- YOUR TASK: Pull each line containing "will" out of the data and copy it.

- DATA SECTION:

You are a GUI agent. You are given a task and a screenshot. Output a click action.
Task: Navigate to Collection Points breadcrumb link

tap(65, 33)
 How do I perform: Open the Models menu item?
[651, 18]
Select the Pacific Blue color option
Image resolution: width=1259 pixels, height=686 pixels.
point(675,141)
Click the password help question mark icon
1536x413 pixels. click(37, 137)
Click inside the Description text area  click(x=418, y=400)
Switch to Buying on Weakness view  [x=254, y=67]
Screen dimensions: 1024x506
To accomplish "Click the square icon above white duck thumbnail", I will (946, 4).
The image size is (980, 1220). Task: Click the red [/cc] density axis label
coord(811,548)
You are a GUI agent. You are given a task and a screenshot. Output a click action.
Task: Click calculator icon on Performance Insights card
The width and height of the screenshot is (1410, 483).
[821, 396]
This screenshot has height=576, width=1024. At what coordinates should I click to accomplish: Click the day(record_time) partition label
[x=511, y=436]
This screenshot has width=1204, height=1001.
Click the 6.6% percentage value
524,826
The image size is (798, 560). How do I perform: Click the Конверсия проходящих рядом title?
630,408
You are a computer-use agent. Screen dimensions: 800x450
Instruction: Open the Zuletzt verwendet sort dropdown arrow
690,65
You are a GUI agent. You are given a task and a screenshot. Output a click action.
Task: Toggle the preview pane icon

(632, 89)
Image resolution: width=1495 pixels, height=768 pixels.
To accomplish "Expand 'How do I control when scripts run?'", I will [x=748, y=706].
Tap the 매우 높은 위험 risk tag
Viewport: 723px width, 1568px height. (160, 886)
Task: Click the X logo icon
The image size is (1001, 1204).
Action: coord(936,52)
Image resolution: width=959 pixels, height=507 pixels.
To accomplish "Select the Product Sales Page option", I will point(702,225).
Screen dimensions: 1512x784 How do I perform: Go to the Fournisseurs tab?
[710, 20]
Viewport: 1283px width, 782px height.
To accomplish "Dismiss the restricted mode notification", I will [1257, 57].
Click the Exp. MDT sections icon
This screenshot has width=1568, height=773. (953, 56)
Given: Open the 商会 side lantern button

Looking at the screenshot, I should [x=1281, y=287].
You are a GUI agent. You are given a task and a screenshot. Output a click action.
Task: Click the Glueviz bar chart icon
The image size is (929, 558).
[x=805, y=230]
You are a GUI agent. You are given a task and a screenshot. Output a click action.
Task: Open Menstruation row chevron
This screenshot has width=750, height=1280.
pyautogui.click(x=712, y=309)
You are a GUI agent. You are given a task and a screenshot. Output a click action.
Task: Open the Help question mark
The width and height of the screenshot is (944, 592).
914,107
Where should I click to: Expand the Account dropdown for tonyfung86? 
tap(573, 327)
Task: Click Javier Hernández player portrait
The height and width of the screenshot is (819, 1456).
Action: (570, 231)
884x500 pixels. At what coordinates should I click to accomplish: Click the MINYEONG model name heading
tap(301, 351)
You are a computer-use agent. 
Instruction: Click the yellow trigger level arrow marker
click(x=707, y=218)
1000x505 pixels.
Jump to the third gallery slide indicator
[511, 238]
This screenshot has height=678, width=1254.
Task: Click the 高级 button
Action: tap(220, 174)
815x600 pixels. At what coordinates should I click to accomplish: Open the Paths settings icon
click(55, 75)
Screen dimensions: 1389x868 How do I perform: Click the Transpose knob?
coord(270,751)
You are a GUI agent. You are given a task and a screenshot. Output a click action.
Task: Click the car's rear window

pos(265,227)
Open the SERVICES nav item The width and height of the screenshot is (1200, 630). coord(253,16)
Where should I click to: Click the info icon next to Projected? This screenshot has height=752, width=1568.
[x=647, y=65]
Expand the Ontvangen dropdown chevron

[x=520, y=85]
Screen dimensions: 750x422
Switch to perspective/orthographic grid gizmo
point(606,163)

- REPLY TO THE EXERCISE:
To accomplish "Click the square icon above white duck thumbnail", I will (946, 4).
To accomplish "Expand 'How do I control when scripts run?'", I will [x=748, y=706].
To accomplish "Select the Product Sales Page option", I will point(702,225).
To accomplish "Dismiss the restricted mode notification", I will [1257, 57].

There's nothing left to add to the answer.